Page:
* * * * *

In February 2001, the Western Wind was returning to Victoria with the boat carrying more cocaine than fish. At the request of the RCMP, the Western Wind was boarded by U.S. Customs in American waters off Cape Alava where 101 bales of Columbian cocaine were found abroad. In the stormy waters of the Strait of Jan de Fuca, Convoy boarded the Western Wind and told Stirling that he could turn Crown's evidence or be imprisoned again for cocaine smuggling. Stirling was about to turn Crown's evidence when Convoy received a phone call from Barszczewski saying no deal would be offered to Stirling. One Mountie said: "It would have been a success if not for Richard Barszczewski". The Western Wind was taken to Seattle where 5, 500 pounds of cocaine were removed, but Stirling was not charged as he had taking the Western Wind to Victoria. It was believed by the Mounties that Stirling was working for the Hells Angels and remains a source of much anger on the part of Mounties such as Convoy that there was no attempt to have Stirling turn Crown's evidence. Rodne Tureaud of the U.S. Customs said of the Stirling case: "It was a travesty".

==The Roming case==
Donny Roming was a member of the Hells Angels Nomad chapter who was a known drug dealer. On 9 March 2001, Roming was at the Bar None nightclub on Hamilton street where he was involved in a brawl with a rival drug dealer, John "Slick J" Rogers that turned into a shoot-out. Roming was shot dead, taking a bullet in his chest. Ricky Alexander was a Hells Angel with close ties to Bryce who had a vicious reputation. One Mountie said of him: "He's a scary fuck. Really scary". Alexander was seen to be waiting outside of Rogers's brother's house, apparently in the hope of seeing Rogers. The RCMP searched Alexander's car and found two loaded handguns along with a "hit list" on the members of the Rogers gang that contained an immense amount of information on the members of the Rogers gang. On 29 April 2001, Rogers was murdered at a gas station, taking two bullets to his brain.

==The Loft Six shoot-out==
The Loft Six nightclub in Gastown was popular with members of the Independent Soldiers gang. On the night of 6 August 2003, a shoot-out on the floor of the nightclub between the Hells Angels and the Independent Soldiers left a Hells Angel associate, John Johnson, an Independent Soldier, Mahmoud Alkhalil, and an innocent by-stander, John Popovich, dead. The Loft Six shootout was the beginning of a takeover of the Independent Soldiers by the Hells Angels and by 2004 the Independent Soldiers were just a Hells Angels puppet gang.

* * * * *

Provided records:

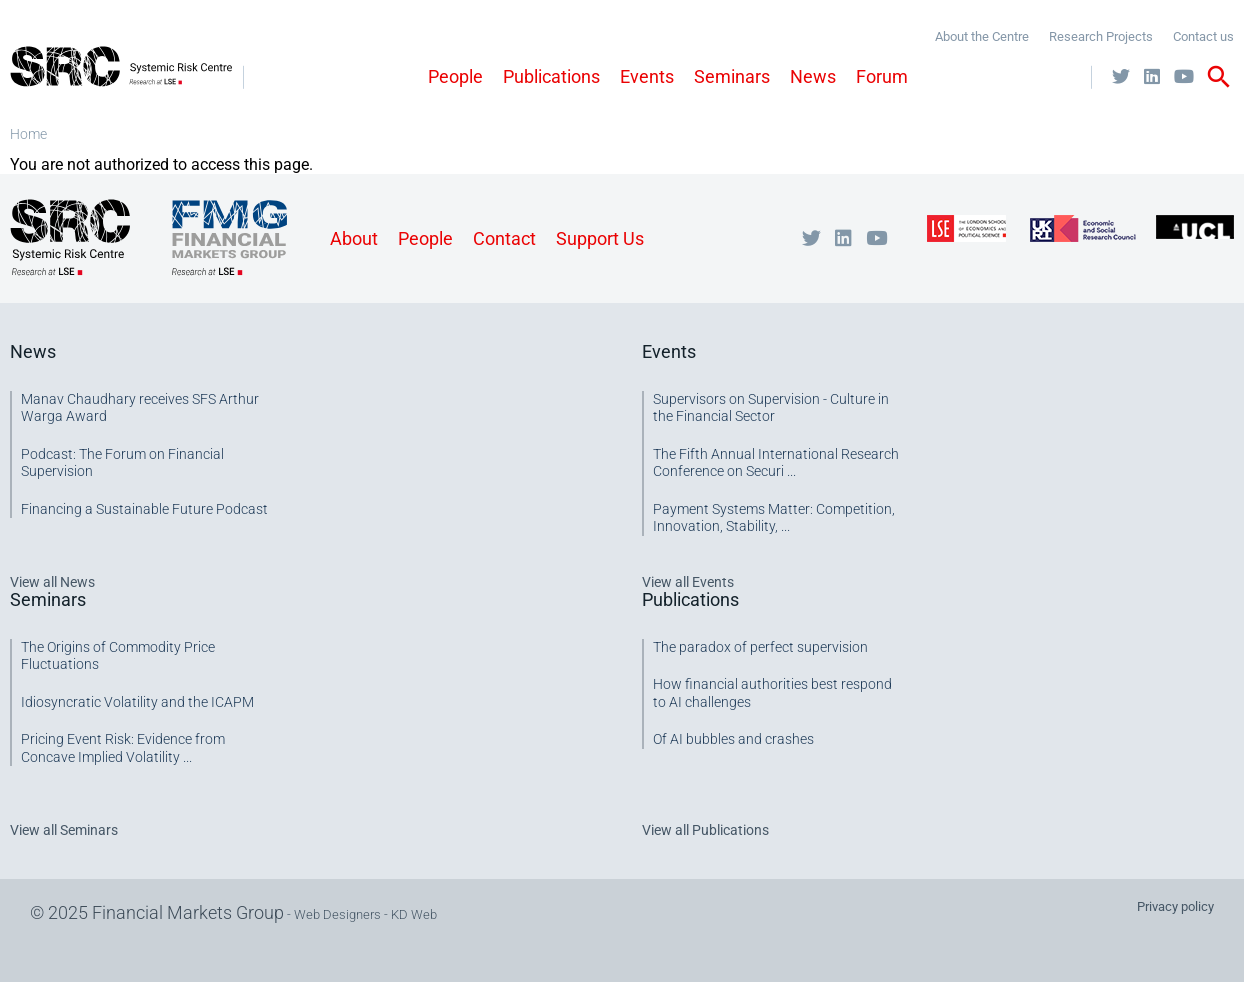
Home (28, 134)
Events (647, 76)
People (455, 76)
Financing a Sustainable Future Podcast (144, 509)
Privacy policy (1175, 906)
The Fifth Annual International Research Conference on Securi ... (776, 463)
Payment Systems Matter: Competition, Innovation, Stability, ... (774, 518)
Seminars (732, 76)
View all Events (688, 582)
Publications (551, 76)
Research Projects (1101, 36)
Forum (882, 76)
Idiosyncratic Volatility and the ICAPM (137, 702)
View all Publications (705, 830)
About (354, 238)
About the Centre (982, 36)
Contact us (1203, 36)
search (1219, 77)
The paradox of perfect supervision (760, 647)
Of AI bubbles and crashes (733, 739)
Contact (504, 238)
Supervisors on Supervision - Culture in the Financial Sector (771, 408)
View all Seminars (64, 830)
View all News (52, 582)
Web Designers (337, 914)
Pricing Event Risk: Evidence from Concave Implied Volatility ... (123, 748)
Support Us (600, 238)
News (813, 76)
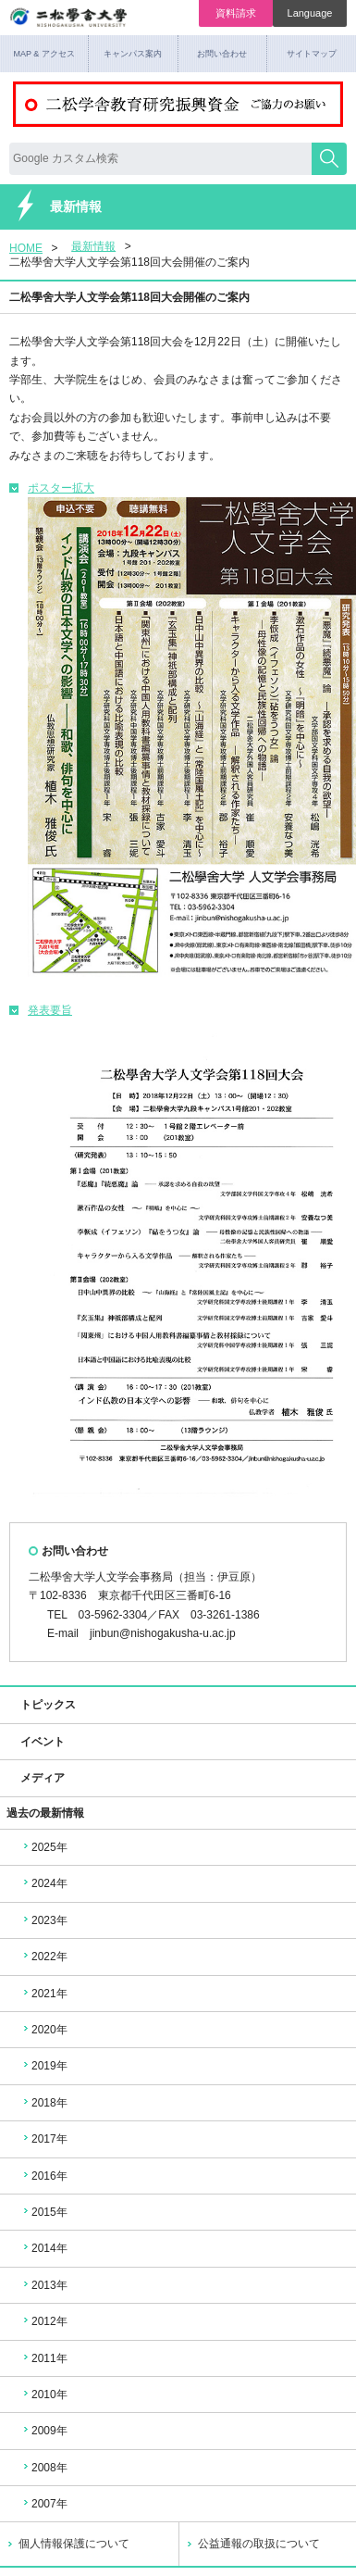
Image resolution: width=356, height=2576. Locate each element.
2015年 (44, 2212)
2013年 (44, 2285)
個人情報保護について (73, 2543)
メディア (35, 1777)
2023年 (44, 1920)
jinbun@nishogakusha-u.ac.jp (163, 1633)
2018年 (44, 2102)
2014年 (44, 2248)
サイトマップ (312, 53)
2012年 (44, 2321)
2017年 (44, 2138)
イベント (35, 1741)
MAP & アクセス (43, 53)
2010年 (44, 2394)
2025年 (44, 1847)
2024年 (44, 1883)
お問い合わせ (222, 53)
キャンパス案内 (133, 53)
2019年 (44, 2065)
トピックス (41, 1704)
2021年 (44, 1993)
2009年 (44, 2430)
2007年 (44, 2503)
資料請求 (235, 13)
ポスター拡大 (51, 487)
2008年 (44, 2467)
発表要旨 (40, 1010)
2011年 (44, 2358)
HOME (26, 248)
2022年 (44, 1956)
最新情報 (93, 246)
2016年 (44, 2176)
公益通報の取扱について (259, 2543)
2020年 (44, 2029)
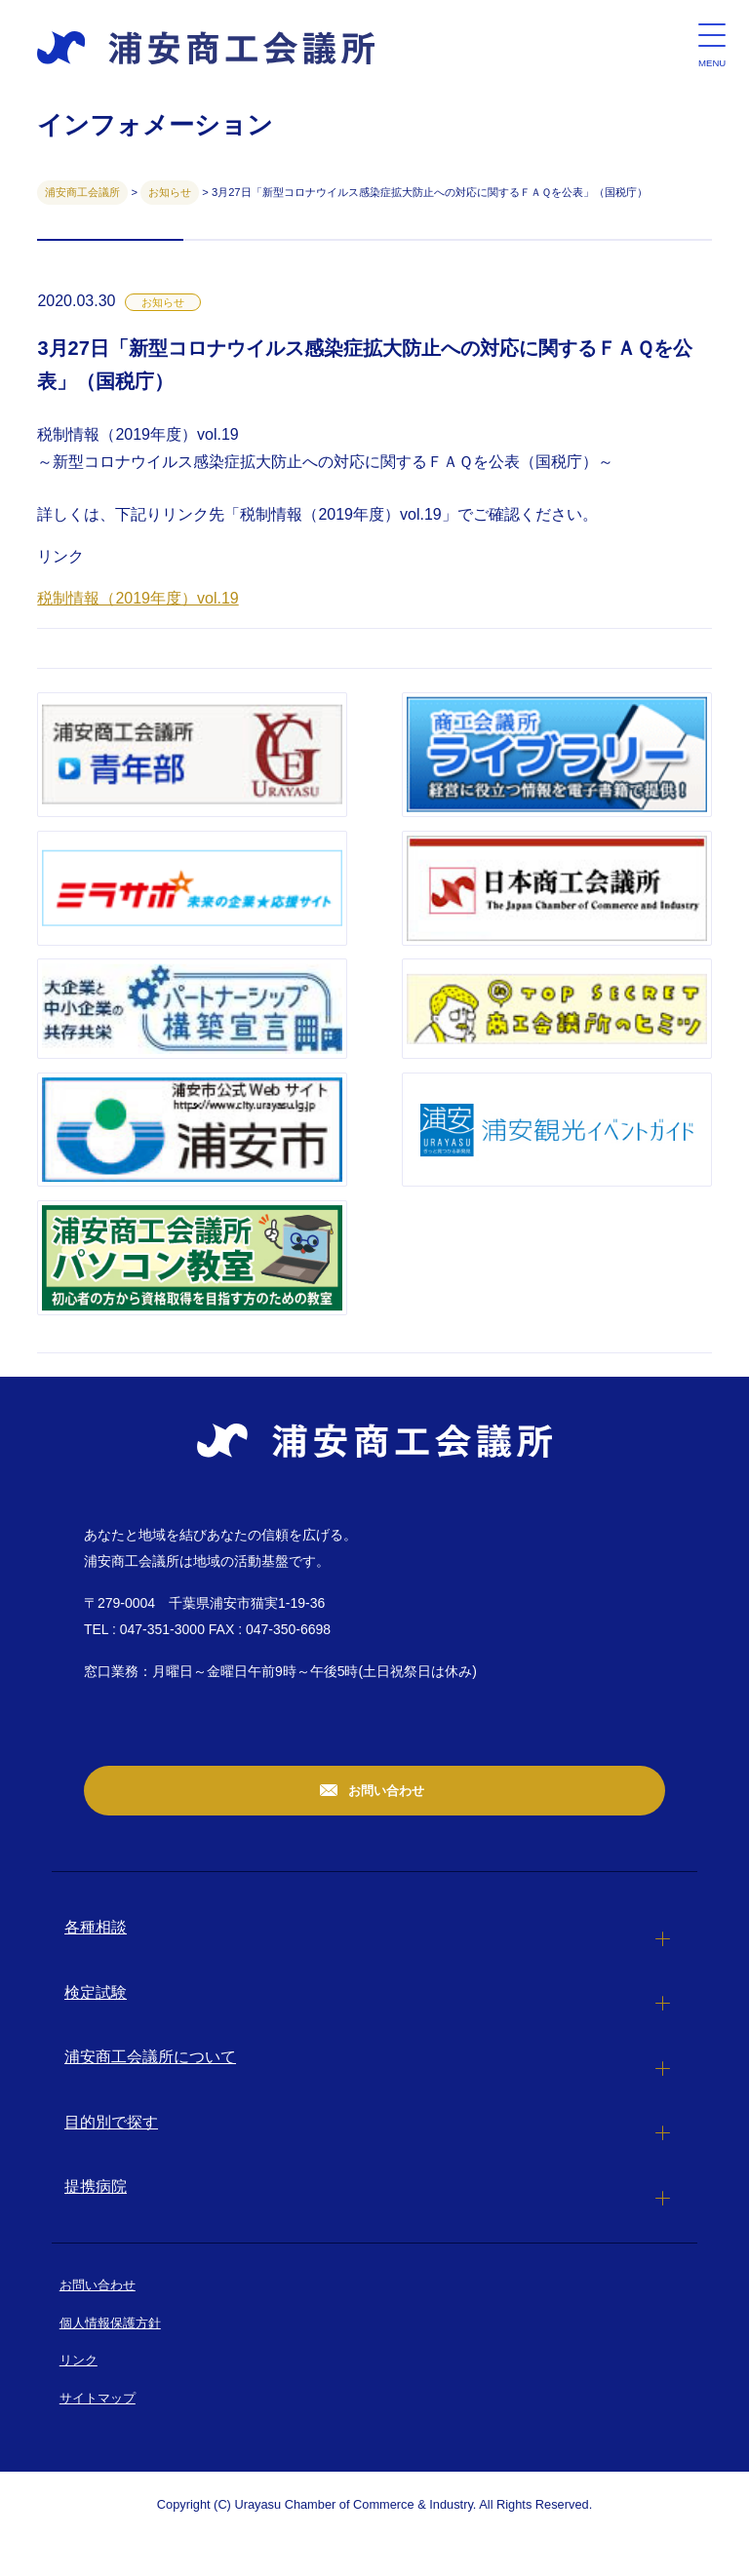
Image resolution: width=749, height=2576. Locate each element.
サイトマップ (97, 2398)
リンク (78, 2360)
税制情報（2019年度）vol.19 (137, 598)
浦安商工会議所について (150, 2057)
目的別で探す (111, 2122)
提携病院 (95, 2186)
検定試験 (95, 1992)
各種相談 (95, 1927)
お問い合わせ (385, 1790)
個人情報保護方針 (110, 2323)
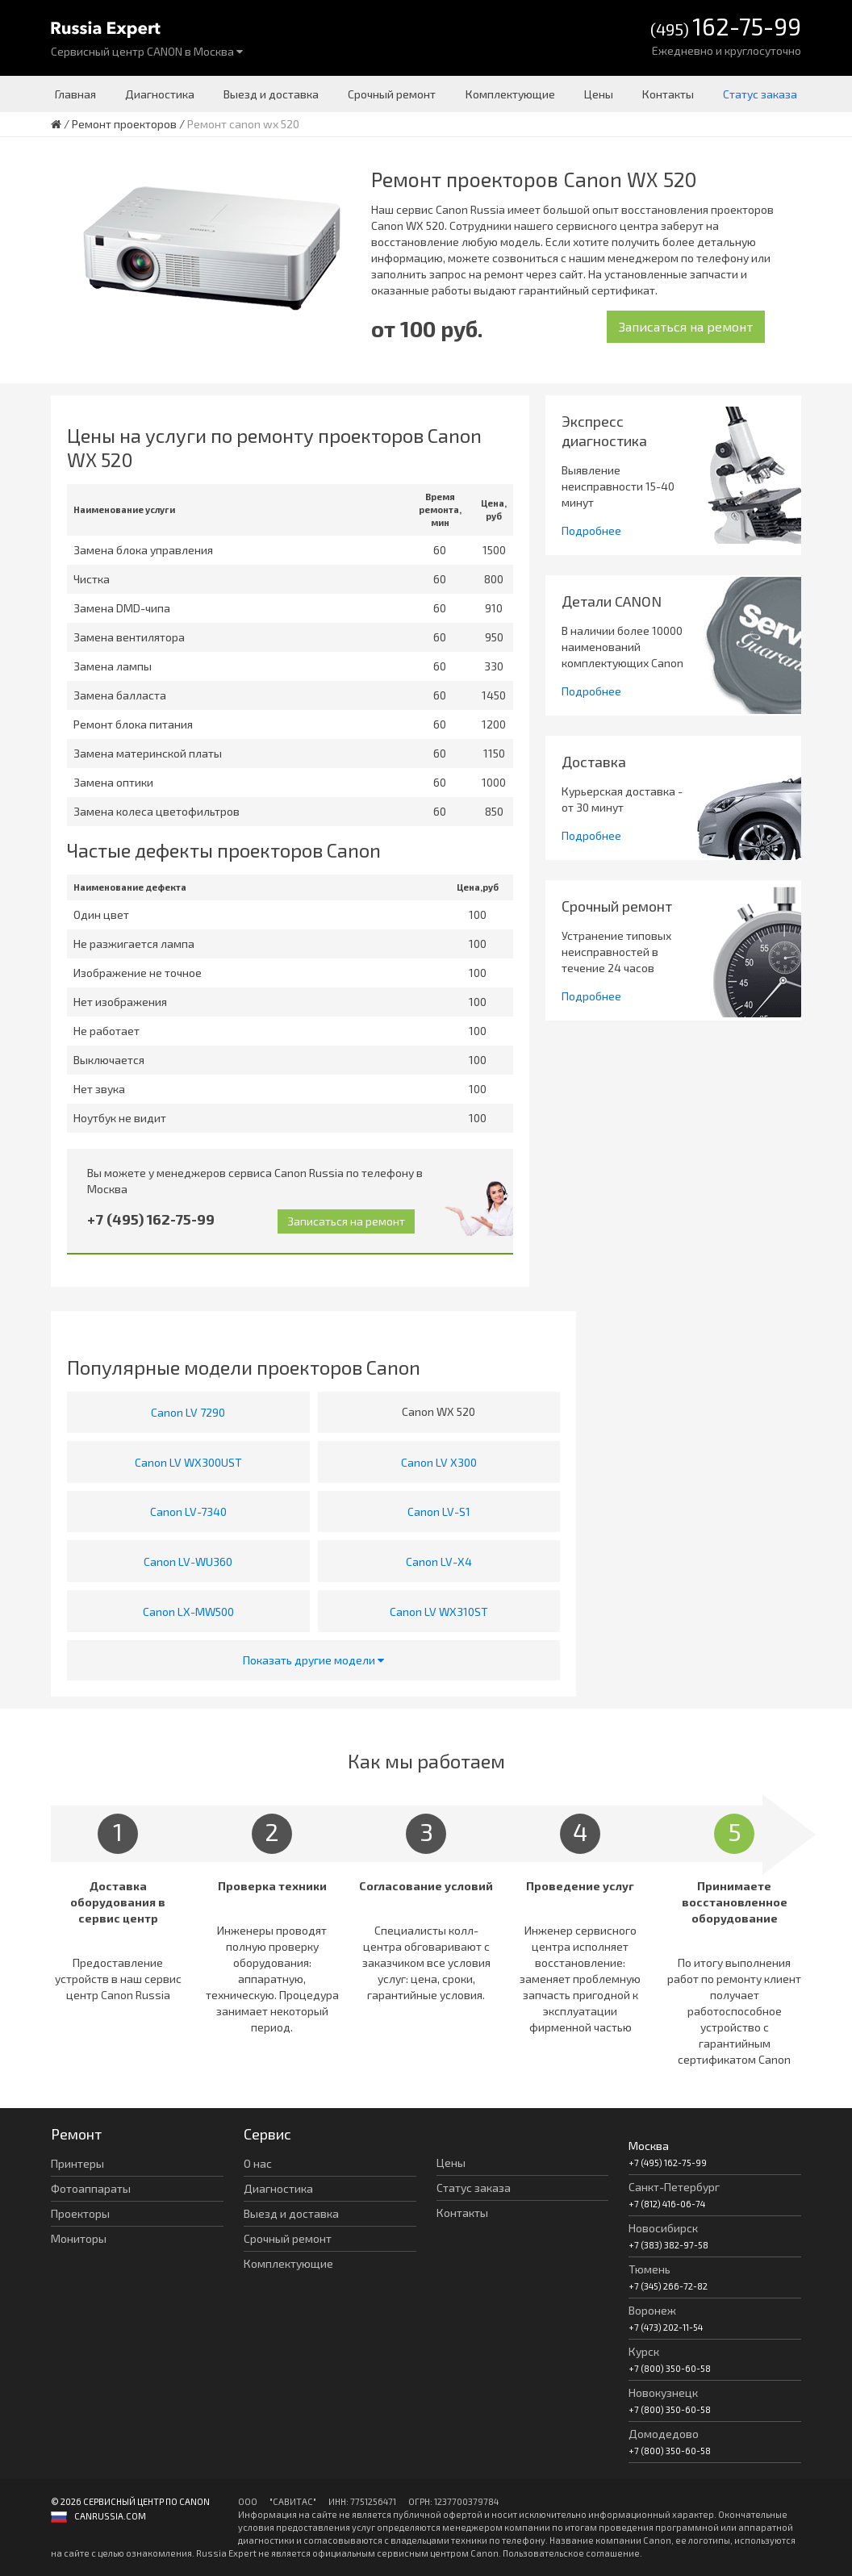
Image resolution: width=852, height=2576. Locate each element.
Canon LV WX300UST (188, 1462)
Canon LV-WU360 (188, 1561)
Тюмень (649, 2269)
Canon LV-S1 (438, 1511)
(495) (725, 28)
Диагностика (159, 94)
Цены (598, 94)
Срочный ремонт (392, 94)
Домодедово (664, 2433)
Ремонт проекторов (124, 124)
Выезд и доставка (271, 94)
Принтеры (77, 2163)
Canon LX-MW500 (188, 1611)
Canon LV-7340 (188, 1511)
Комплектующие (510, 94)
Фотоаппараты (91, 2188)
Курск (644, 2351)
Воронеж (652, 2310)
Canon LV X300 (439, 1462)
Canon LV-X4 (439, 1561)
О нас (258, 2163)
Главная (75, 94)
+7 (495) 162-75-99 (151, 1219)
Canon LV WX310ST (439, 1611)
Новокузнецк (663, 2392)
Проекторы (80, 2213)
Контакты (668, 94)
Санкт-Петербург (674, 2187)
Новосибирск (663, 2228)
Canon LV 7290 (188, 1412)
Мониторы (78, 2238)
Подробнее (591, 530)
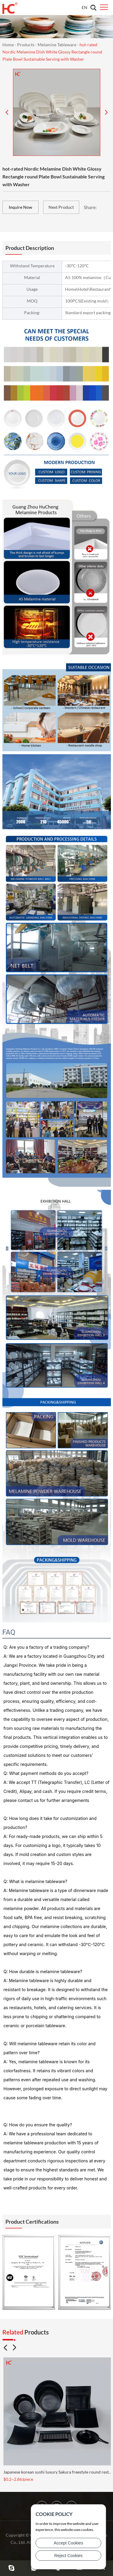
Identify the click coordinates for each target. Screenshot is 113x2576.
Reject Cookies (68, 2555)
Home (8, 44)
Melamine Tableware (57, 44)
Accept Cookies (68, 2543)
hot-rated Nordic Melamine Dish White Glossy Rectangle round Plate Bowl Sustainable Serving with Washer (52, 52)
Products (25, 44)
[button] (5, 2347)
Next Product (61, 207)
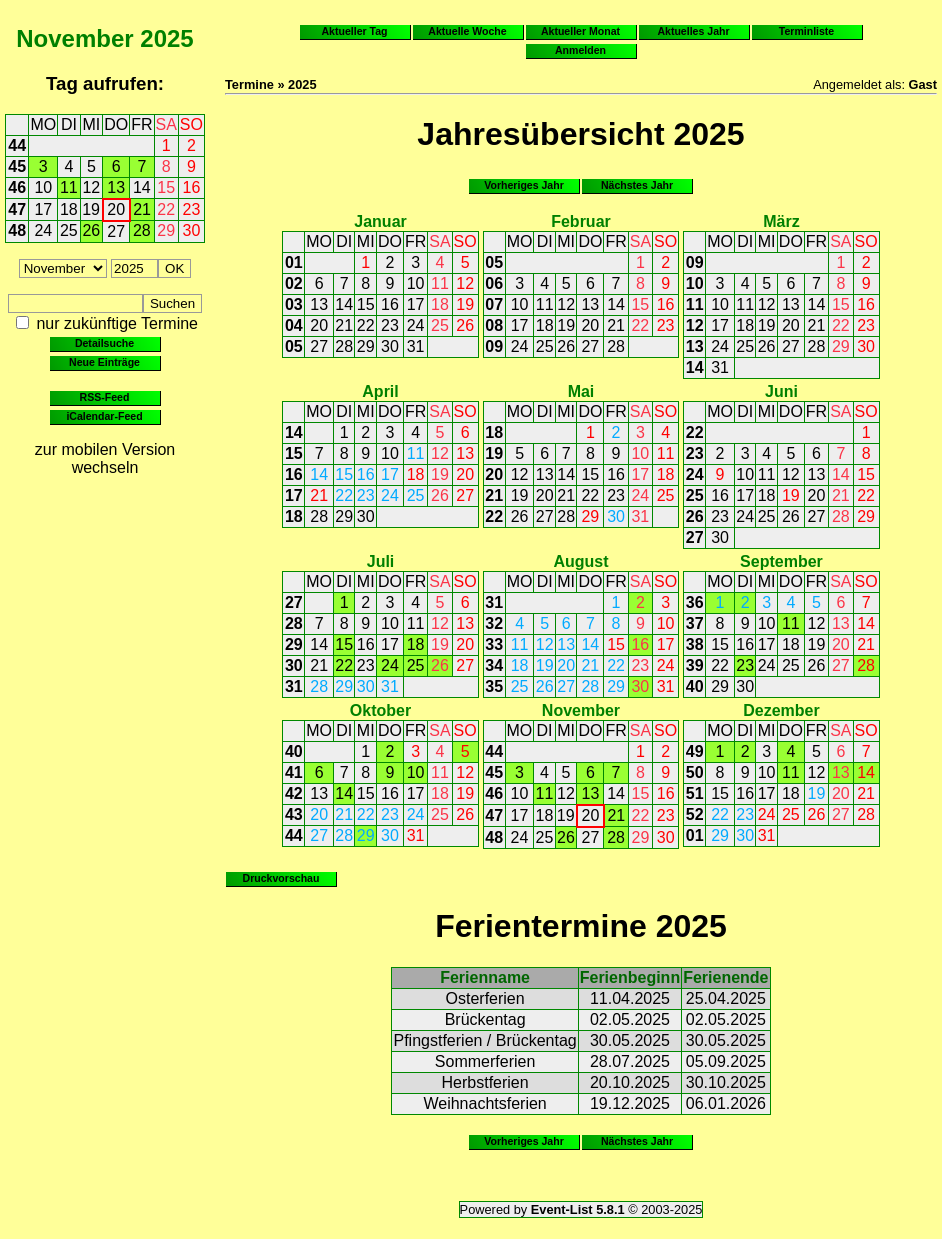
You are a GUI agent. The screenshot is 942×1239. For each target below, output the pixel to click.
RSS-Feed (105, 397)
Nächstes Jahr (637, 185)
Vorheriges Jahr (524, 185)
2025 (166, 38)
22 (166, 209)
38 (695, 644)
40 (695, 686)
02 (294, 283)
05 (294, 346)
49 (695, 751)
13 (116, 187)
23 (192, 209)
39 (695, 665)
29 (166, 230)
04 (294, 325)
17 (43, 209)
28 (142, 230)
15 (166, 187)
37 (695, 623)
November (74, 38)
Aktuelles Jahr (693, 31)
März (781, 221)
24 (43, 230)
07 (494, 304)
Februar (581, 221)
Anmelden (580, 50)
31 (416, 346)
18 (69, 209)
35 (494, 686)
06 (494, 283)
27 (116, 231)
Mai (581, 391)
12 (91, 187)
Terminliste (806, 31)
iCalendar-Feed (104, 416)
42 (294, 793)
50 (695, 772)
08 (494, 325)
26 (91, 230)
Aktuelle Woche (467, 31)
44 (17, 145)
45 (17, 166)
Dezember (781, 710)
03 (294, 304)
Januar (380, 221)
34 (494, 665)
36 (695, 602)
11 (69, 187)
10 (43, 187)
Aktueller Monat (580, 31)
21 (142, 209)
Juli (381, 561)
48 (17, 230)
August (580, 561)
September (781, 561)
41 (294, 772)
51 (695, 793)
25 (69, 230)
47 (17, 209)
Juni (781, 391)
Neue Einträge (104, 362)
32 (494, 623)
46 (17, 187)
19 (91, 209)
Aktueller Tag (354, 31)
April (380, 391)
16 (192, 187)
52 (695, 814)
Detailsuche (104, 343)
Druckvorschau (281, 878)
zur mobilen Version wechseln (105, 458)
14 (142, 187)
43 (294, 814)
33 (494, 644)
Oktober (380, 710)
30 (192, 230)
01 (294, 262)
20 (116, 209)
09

* * * * *

Written request: In the Hells Angels text, at which nightclub was Donny Roming shot dead? Use only the Hells Angels text.

Answer in full: The Bar None nightclub on Hamilton street.